>>

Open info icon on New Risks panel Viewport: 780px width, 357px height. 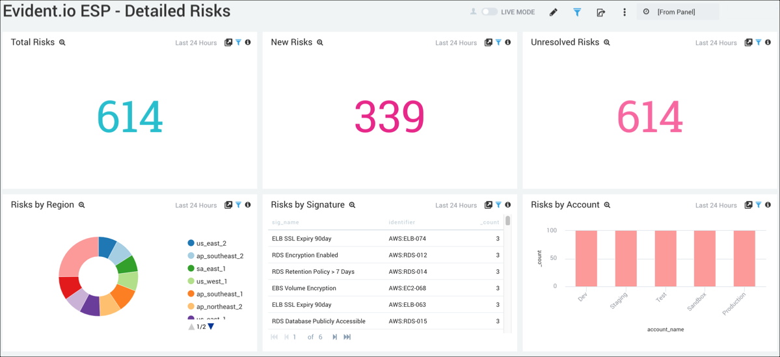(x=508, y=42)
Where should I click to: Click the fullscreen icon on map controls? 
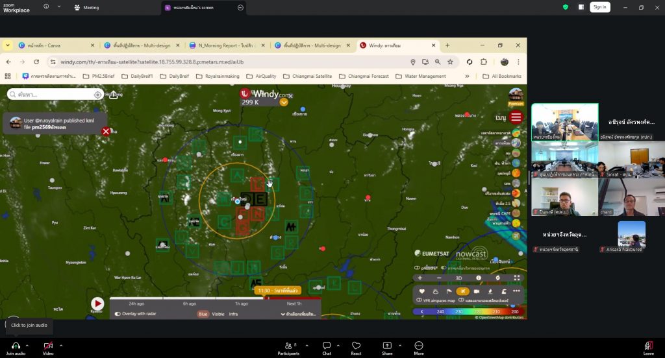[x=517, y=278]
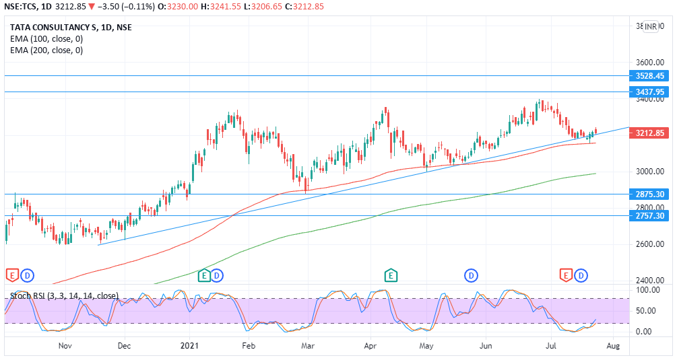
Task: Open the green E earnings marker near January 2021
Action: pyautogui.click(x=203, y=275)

<<

Transcribe exactly the portion of the material above that runs from the line containing "Where should I" through its last line, omitting all pictures.

Response:
Where should I click to: Click the fullscreen icon on map controls? 
[x=517, y=278]
Task: Open the green E earnings marker near January 2021
Action: pyautogui.click(x=203, y=275)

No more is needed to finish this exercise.